Thrombotic Occlusion of Giant Circumflex Artery Aneurysm After Ligation of Arteriovenous Fistula
A 39-year-old man with no significant past medical history and no conventional coronary risk factors presented with a history of gradually progressive exertional dyspnea and a systolic heart murmur. Chest x-ray showed an enlarged cardiac silhouette with pulmonary plethora. Initial assessment by transthoracic echocardiography demonstrated mild mitral regurgitation but also revealed an enlarged coronary sinus with abnormal Doppler flow patterns in the right atrium. A subsequent transesophageal echocardiogram demonstrated a large, serpiginous coronary artery fistula from the dominant left circumflex artery to the coronary sinus causing aneurysmal dilatation of the left circumflex artery extending back to the left main stem (maximum cross-sectional diameter, 17 mm). No other congenital heart defects were identified. A 64-slice multidetector computed tomography (GE Lightspeed VCT, Chalfront St Giles, Buckinghamshire, UK) coronary angiogram confirmed the transesophageal echocardiographic findings and demonstrated that the left anterior descending and nondominant right coronary arteries were both unobstructed with no significant atherosclerotic disease. A treadmill exercise ECG stress test did not provoke any chest pain or ischemic ECG changes to stage 4 of the standard Bruce protocol. Cardiac magnetic resonance imaging revealed that the main pulmonary artery was dilated at 3.7 cm maximum dimension (aorta measured 3.2 in the same plane) with an estimated flow through the fistula of ≈2.7 L/min causing a high output state with subsequent dilatation of both right and left ventricles (right ventricular end-diastolic volume, 290 mL; left ventricular end-diastolic volume, 330 mL).
After consideration at multidisciplinary review, the patient was referred for surgical ligation of the fistula in December 2008. Macroscopic examination at surgery revealed a series of fistulous communications at the obtuse margin and a massively dilated (≈1 cm diameter) venous portion entering the coronary sinus. The fistulous communication was mobilized and ligated. Measurement of oxygen saturation in blood specimens taken from the coronary sinus and main pulmonary artery confirmed a marked drop in saturations in postligation specimens compared with those taken before ligation, confirming a substantial reduction in the shunt flow rate; therefore, it was elected not to proceed to formal exclusion and grafting of the aneurysmal left circumflex artery. The patient made an uncomplicated postoperative recovery and was discharged 5 days later.
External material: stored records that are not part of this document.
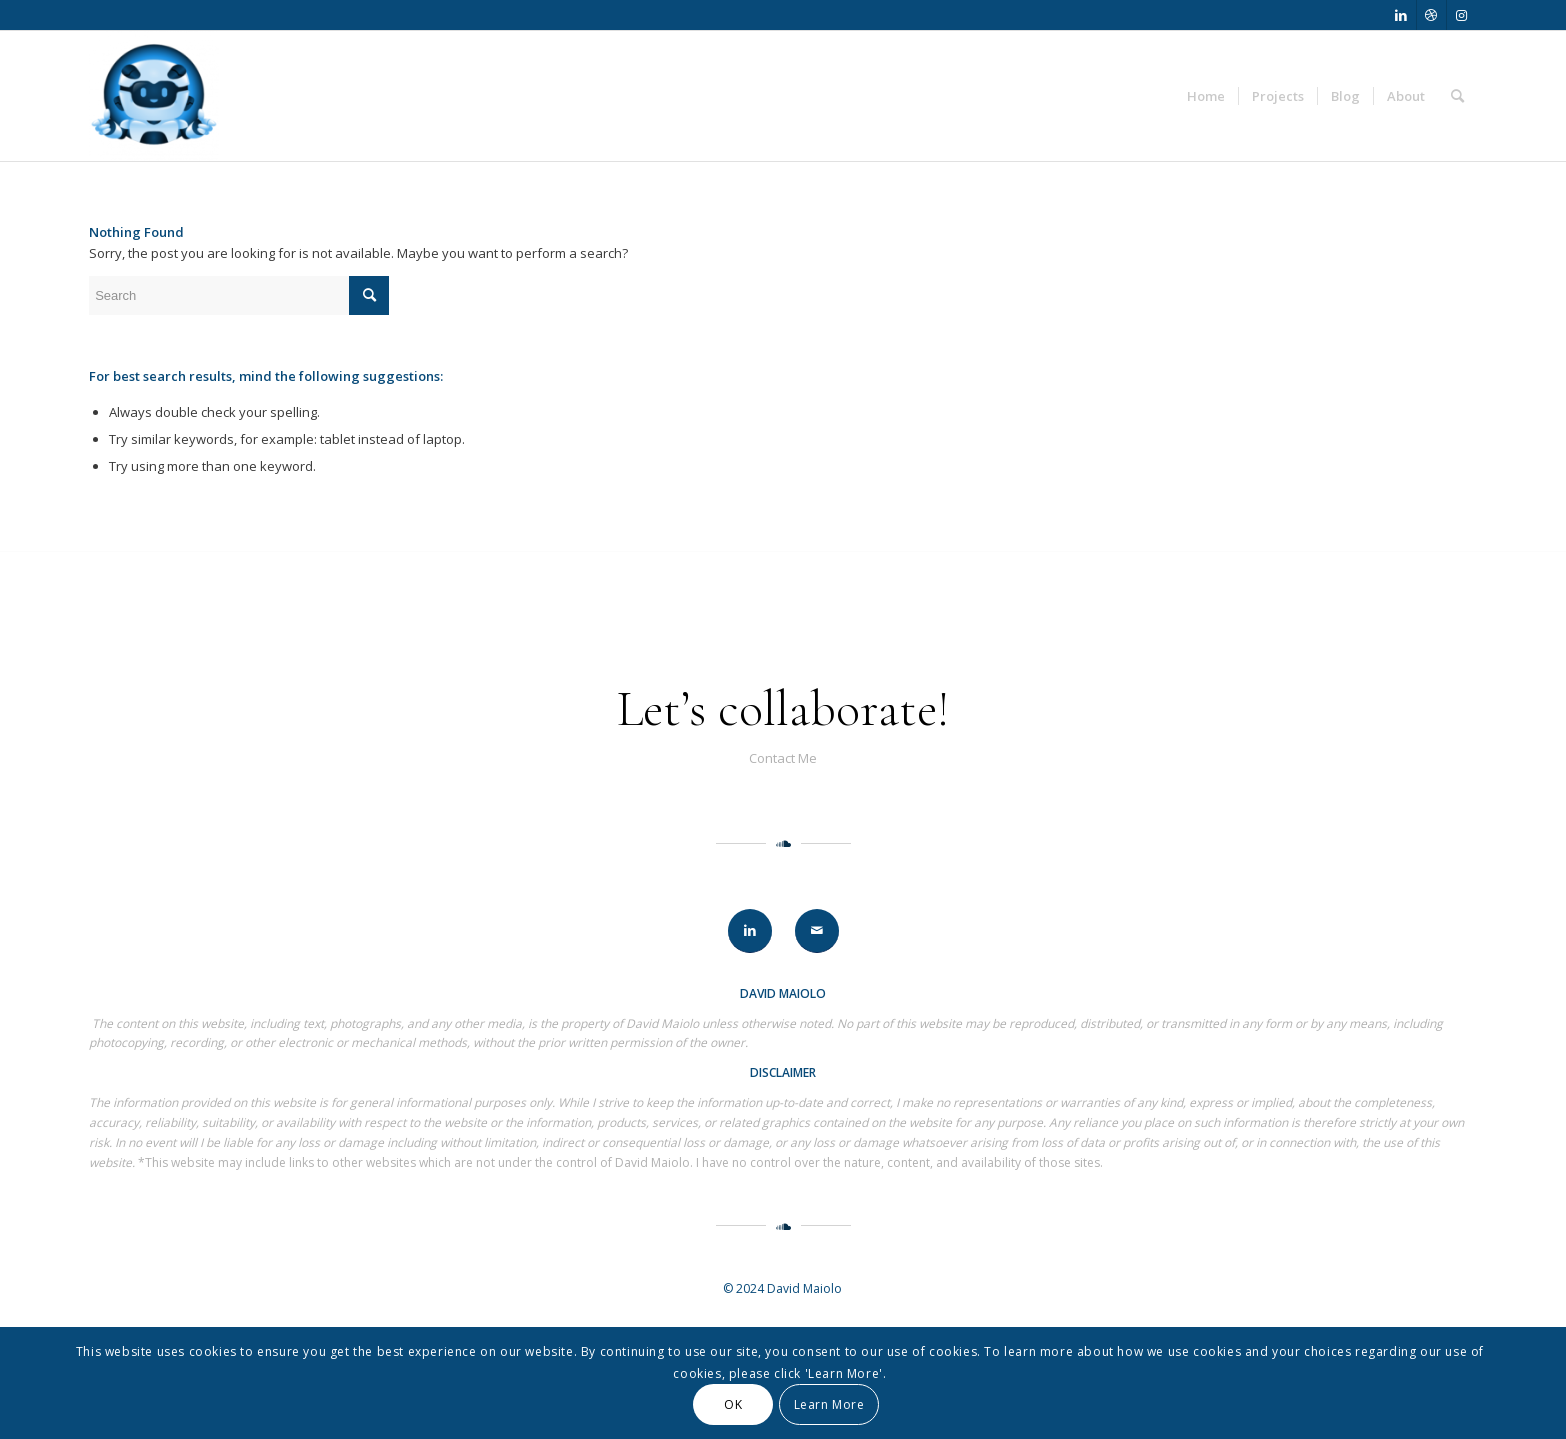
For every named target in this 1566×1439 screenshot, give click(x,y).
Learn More (829, 1404)
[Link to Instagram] (1462, 15)
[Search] (1457, 96)
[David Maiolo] (154, 96)
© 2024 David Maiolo (782, 1288)
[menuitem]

The patient was readmitted in May 2009 complaining of chest pain with T-wave inversion in the inferior ECG leads and a serum troponin T concentration of 0.11 ng/L (normal range, <0.01 ng/L). Percutaneous catheter angiography demonstrated that the circumflex artery aneurysm contained a large, partially occlusive intraluminal thrombus (Figure 1). Anterograde flow was demonstrated down the obtuse marginal branch, but no anterograde flow was evident down the more distal left posterior descending artery. Subsequent repeat multidetector computed tomography angiography (Figure 2) indicated some retrograde filling of the left posterior descending artery. The thrombotic occlusion of the left posterior descending artery was managed conservatively by anticoagulation with warfarin, and the patient’s symptoms resolved without further complication.
To the best of our knowledge, this is the only reported case of a thrombotic occlusion of a giant left circumflex artery aneurysm leading to an acute coronary syndrome, and the large thrombus burden is illustrated dramatically in the angiographic images. The exact mechanism of thrombus formation in the circumflex aneurysm and thrombotic occlusion of the left posterior descending artery in this case is unclear, but it seems reasonable to speculate that the substantial reduction in coronary flow down the aneurysmal vessel was a significant contributory factor. Possible therapeutic options in the management of coronary arteriovenous fistulae include transcatheter embolization1 and surgical correction. Surgical closure has been recommended as the gold standard and remains safe and effective with good reported success,2,3 but this case illustrates a potential complication associated with simple distal ligation of a fistulous connection arising from a grossly aneurysmal coronary artery. Therefore, we would recommend that either dual antiplatelet therapy or full anticoagulation should be considered after surgery in such circumstances.